Windows 3.00a Multimedia Edition
|Build of Windows 3.0|
Windows 3.0 with Multimedia Extensions 1.0 (also called "Multimedia Windows" by some sources) is a special, multimedia-centric OEM-only release of Windows 3.0, released throughout 1991 by various OEMs. Currently available releases include Tandy for the PC in English and German, an English release for the PC by an unidentified OEM, and a Japanese release for NEC PC-98.
It includes new programs for audio and video playback, new drivers for CD-ROM drives, sound cards, displays and joysticks, screensavers, as well as new Control Panel and Help applications like the ones seen later in Windows 3.1. It is otherwise the same as Windows 3.00a, on which it's based. Its distinctive multimedia features were later incorporated into Windows 3.1. Though this release can still run in all three modes, the new multimedia related features are only available in Standard and 386 Enhanced modes.
As this is based on Windows 3.00a, it requires the
SYSTEM.INI fix if you wish to run it in Enhanced Mode in Virtual PC 2004/2007 and it also requires the SB16 adapter card set correctly for proper operation of the multimedia components (see clarifying section below). Certain newer graphics cards (like S3 Virge or Paradise) may also not work as it could lead to display corruption upon loading the graphical interface.
- 1 Information from computer magazines
- 2 Information from antitrust documents
- 3 New applications
- 4 Fixes
- 5 Other
- 6 Gallery
- 7 References
Information from computer magazines
Another possible OEM release is shown and described in 1991-11 issue of Serbian computer magazine "Svet Kompjutera" ("World of computers"). The boot screen shown in the magazine is different from the one in Tandy's release - it says "Windows Version 3.0 + Multimedia Extensions 1.0", whereas Tandy's release says "Windows graphical environment with Multimedia Extensions 1.0". Oddly, Tandy release uses both of these names during installation.

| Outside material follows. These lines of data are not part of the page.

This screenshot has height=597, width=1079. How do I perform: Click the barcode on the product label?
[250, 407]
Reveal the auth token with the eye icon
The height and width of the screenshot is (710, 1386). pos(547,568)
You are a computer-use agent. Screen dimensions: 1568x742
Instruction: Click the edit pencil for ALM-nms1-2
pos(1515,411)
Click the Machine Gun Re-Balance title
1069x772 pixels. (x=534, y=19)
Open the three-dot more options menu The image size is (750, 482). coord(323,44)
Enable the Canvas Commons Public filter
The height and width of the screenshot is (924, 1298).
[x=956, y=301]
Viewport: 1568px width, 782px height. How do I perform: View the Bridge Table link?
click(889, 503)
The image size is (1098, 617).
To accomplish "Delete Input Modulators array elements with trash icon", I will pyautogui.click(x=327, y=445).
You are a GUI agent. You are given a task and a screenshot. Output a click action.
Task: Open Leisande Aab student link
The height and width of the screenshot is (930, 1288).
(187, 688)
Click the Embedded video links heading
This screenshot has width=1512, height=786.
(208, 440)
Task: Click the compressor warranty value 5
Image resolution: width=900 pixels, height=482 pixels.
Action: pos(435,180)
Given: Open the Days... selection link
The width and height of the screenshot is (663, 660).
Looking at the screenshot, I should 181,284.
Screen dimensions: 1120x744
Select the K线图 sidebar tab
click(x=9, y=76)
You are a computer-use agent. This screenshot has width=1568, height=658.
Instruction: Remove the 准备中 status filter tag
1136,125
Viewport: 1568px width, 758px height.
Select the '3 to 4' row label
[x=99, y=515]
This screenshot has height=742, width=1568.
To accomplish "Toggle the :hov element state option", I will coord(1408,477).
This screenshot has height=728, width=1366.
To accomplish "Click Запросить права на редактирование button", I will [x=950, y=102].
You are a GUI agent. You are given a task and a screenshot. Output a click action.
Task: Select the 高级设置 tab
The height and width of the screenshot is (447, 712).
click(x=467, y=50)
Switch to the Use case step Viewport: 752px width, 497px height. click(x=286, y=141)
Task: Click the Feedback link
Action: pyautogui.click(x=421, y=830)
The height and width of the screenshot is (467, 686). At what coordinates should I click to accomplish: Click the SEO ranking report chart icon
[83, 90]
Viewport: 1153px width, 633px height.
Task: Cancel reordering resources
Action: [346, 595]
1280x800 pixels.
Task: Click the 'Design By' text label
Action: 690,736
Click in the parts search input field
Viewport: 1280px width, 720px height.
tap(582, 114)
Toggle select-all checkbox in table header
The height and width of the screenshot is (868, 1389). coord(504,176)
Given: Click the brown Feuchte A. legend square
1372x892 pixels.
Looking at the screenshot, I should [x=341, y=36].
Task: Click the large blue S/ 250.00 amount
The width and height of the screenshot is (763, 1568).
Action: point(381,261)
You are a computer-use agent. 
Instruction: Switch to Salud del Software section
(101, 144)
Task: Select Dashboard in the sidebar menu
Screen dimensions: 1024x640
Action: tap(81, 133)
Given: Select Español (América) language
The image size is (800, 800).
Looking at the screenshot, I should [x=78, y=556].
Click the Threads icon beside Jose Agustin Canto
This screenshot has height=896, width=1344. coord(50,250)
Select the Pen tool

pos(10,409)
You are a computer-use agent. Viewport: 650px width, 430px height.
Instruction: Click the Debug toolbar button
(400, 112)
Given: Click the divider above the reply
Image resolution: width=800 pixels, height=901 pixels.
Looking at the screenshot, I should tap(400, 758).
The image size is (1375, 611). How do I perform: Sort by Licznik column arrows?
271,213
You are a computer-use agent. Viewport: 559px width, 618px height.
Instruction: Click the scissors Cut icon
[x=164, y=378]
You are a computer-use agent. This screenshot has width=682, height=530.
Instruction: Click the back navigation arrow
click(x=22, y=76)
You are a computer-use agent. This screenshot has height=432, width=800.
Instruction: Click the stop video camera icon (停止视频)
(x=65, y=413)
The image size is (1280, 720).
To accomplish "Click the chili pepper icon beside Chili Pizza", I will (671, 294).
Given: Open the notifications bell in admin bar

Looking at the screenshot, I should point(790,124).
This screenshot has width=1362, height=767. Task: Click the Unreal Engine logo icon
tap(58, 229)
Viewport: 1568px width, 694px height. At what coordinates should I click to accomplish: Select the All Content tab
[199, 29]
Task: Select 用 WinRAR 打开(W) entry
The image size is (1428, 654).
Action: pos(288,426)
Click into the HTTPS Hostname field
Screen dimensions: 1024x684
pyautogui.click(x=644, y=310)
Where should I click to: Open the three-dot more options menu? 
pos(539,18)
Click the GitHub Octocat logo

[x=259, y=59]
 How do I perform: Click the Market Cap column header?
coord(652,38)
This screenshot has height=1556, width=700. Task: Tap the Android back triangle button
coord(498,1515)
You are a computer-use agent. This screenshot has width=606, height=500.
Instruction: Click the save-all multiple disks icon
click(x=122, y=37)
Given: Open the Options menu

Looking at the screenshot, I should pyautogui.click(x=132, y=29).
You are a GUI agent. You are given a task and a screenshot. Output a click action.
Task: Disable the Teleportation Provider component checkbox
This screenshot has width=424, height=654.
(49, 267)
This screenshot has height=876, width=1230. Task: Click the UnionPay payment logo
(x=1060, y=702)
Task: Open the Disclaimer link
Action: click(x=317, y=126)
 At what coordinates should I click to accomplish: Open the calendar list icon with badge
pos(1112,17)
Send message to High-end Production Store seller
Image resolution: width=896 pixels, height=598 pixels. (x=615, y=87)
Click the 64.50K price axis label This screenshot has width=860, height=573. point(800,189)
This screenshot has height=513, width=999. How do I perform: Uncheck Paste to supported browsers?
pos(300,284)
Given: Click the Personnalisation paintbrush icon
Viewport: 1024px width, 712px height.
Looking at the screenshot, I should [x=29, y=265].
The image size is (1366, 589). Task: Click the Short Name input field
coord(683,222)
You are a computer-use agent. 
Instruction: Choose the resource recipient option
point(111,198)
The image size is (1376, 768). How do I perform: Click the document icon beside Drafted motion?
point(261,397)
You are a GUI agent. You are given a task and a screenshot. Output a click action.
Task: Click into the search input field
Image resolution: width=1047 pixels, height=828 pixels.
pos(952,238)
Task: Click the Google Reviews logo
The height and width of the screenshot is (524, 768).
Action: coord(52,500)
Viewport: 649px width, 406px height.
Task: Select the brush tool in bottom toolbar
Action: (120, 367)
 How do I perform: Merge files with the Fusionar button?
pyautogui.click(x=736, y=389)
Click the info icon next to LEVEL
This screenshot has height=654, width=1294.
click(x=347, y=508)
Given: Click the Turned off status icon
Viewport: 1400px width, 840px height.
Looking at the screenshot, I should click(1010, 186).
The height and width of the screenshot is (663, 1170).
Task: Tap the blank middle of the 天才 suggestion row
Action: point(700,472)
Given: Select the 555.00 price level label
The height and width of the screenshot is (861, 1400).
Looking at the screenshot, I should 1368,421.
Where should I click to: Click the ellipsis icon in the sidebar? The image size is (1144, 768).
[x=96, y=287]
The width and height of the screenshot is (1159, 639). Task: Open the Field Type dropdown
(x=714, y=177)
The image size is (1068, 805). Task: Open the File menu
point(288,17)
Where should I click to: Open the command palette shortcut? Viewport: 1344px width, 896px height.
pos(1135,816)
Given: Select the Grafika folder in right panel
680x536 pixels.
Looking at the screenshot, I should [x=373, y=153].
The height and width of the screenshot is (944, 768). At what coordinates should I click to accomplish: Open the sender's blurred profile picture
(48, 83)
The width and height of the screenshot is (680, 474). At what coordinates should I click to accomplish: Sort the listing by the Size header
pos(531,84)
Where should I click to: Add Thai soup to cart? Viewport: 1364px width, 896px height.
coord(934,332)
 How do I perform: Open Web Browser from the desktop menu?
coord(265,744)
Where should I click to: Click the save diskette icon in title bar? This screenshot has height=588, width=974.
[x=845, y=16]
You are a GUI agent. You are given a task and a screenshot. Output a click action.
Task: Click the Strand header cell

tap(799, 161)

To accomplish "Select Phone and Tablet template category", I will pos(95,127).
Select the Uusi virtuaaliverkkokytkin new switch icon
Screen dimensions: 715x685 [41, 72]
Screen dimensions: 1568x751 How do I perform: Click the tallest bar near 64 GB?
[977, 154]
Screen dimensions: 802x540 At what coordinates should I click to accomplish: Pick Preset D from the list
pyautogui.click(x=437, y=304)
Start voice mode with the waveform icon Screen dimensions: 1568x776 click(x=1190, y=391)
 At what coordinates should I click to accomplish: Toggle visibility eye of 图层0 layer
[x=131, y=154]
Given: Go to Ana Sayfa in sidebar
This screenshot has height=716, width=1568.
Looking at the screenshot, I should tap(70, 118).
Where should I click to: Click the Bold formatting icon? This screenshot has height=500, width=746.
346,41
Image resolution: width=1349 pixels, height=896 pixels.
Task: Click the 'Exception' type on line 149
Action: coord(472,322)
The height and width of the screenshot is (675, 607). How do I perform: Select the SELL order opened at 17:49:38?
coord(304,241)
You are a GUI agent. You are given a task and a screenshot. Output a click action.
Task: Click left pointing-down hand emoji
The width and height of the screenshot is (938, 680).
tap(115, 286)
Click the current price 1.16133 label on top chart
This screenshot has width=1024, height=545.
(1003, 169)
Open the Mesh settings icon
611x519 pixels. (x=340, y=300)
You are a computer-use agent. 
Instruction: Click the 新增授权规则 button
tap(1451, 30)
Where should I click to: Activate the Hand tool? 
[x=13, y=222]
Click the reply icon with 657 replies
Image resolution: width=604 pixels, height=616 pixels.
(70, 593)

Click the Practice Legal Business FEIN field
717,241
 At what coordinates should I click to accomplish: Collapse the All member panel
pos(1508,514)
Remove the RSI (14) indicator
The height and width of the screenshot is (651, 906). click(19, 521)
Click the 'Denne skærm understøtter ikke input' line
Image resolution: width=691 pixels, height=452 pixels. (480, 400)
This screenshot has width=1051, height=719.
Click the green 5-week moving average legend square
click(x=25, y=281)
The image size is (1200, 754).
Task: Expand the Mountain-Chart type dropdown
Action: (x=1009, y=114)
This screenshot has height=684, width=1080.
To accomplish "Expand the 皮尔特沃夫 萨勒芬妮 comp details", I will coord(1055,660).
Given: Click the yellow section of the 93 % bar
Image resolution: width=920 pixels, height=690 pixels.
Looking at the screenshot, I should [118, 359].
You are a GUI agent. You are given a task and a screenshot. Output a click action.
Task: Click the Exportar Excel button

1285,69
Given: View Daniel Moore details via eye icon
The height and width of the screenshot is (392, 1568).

The version shown in the magazine could be from a different OEM or even a beta (see below), though the latter seems less likely. The magazine also calls it "Multimedia Development Kit" (MDK).
Information from antitrust documents
An internal Microsoft document details the initial development plan for "Multimedia Windows". According to the document, the alpha release was shipped to 35 external testing groups on 1990-06-15, with 25-30 additional sites to receive it on 1990-08-01. The beta release was to be released in mid-1990-10 and the final OEM Adaptation Kit (OAK) in 1990-12. A beta version of Multimedia Development Kit (version 59) from 1990-11-09 was leaked by marcoguy to BetaArchive on 2016-12-19 and can be installed on top of normal Windows 3.0/3.0a to turn it into Windows with Multimedia Extensions.
Tandy is mentioned as the first OEM to launch their multimedia-capable PC-compatibles with Multimedia Windows. IBM, Fujitsu, Sharp, Olivetti, Zenith, Sony and Intel are listed as potential candidates for release.
Microsoft Works for Windows with Multimedia extensions is mentioned as one of the apps to tie in with new features of Multimedia Windows.
Windows Help in this release is version 3.07. The About dialog also states "Version 3.1.061d", which suggests this release has some files from pre-release versions of Windows 3.1.
About dialog says "Control Panel for Windows graphical environment with Multimedia Extensions 1.0" and "Version 1.0".
A Tandy OEM application for installing other applications from removable media. Version 1.0.
A fullscreen, run-once Tandy OEM application that says "Tandy presents the world of multimedia".
Multimedia Main Menu
A Tandy OEM application for easy access to various multimedia demos, applications, and the Program Manager.
Reset Tandy Demo
A Tandy OEM application which resets the default shell back to FindCD.
A Tandy OEM application that offers a tutorial and sound test. When finished, it first starts the Welcome application and then the Multimedia Main Menu.
Tandy has changed the default shell to their application called FindCD (see above). This requires you to insert the installation CD, but the application often hangs at the start (possibly due to bad soundcard configuration) and you won't be able to get into Windows itself without changing the shell back to Program Manager in
To do this you must open the file
SYSTEM.INI in the installation directory, find the
[boot] section and change the line
shell=progman.exe. Windows will now start Program Manager on startup.
This doesn't apply to the non-Tandy versions since they set the shell to
PROGMAN.EXE by default.
Virtual PC Enhanced Mode fix
As this release is based on Windows 3.00a, it also requires a change to
SYSTEM.INI if you wish to run it in 386 Enhanced Mode in Virtual PC 2004/2007.
Both Tandy and non-Tandy versions include special video drivers, including a 320x200x256color driver, with special fonts, it works on any virtualization software that emulates a VGA card.